La más reciente proyección de crecimiento del Fondo Monetario Internacional (FMI) apunta a algo en torno a 2,5%, pero sustentada en una expansión de 1% para EEUU y de 0,5% para Europa. Ambas lucen optimistas, incluso para los miembros de la Fed y la Comisión Europea que presentan proyecciones bastante inferiores. Tener contracciones importantes del PIB en ambas economías ya no es un riesgo, sino más bien el escenario base.

 

Es altamente probable que el próximo año el mundo tenga un crecimiento cercano a 1%. Esto sería menos de la mitad de lo que actualmente proyecta el FMI, constituyendo el segundo más bajo de los últimos 40 años, luego de la modesta expansión de 0,7% del recordado 1982, un año memorable para todos los chilenos, excluyendo los años 2009 y 2020 cuando el PIB mundial cayó.

 

El impulso externo para la economía chilena aún tiene correcciones a la baja por recibir. Dado el rezago usual de los organismos internacionales, las nuevas proyecciones se revelarán en los meses que vienen.

 

Nuestro Banco Central (BC) en su último IPoM contempla un escenario de crecimiento mundial con grados mayores de sinceramiento, pero aún a distancia de lo que se avecina. En este contexto internacional, Chile crecería 2,4% en 2022 y tendría una contracción de 1,3% en 2023. Lo anterior es compatible con una economía que tendría una expansión sobre carry over o efecto base de 2% (positivo). El “verdadero” crecimiento del PIB que anticipa el BC para 2023 es, entonces, ese 2%.

 

¿Es lograble ese porcentaje? Sí, pero parece muy optimista a la luz del cuadro externo señalado. Adicionalmente, cuando miramos la situación interna, ciertamente el acuerdo por una nueva Constitución tiene enorme potencial para disminuir la incertidumbre (ya se ha reflejado), pero queda aún camino antes de tener mayor confirmación. Asimismo, las reformas estructurales en tramitación en el Congreso también son una fuente de incertidumbre que se despejará lentamente. Los consensos técnicos y políticos se lograrían muy entrado 2023, cuando el partido esté en su último cuarto.

 

Si la contracción de la economía chilena se encamina a ser significativamente mayor a la esperada por el consenso del mercado y la autoridad monetaria, entonces también deberíamos esperar un reconocimiento de la astringencia monetaria acorde con dicha proyección.

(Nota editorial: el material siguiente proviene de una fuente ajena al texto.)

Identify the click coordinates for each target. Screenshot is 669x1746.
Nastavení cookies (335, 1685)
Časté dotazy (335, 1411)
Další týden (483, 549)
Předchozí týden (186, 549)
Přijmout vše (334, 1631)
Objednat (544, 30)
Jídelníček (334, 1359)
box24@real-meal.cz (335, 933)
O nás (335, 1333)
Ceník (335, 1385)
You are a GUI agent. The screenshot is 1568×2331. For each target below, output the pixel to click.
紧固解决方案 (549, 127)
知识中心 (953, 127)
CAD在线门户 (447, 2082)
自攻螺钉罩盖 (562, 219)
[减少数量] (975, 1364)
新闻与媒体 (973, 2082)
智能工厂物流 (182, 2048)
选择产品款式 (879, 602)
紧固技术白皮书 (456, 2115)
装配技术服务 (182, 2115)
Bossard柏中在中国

El anclaje de expectativas inflacionarias requiere algunos ingredientes para lograrse en esta coyuntura: un dato inflacionario opaco que consolide de manera robusta lo que todos los fundamentales vienen señalando hace meses; nuevos sinceramientos del crecimiento mundial y local, así como consenso político para permitir que la situación fiscal se asiente alejando el fantasma de ayudas universales o nuevos retiros de fondos previsionales.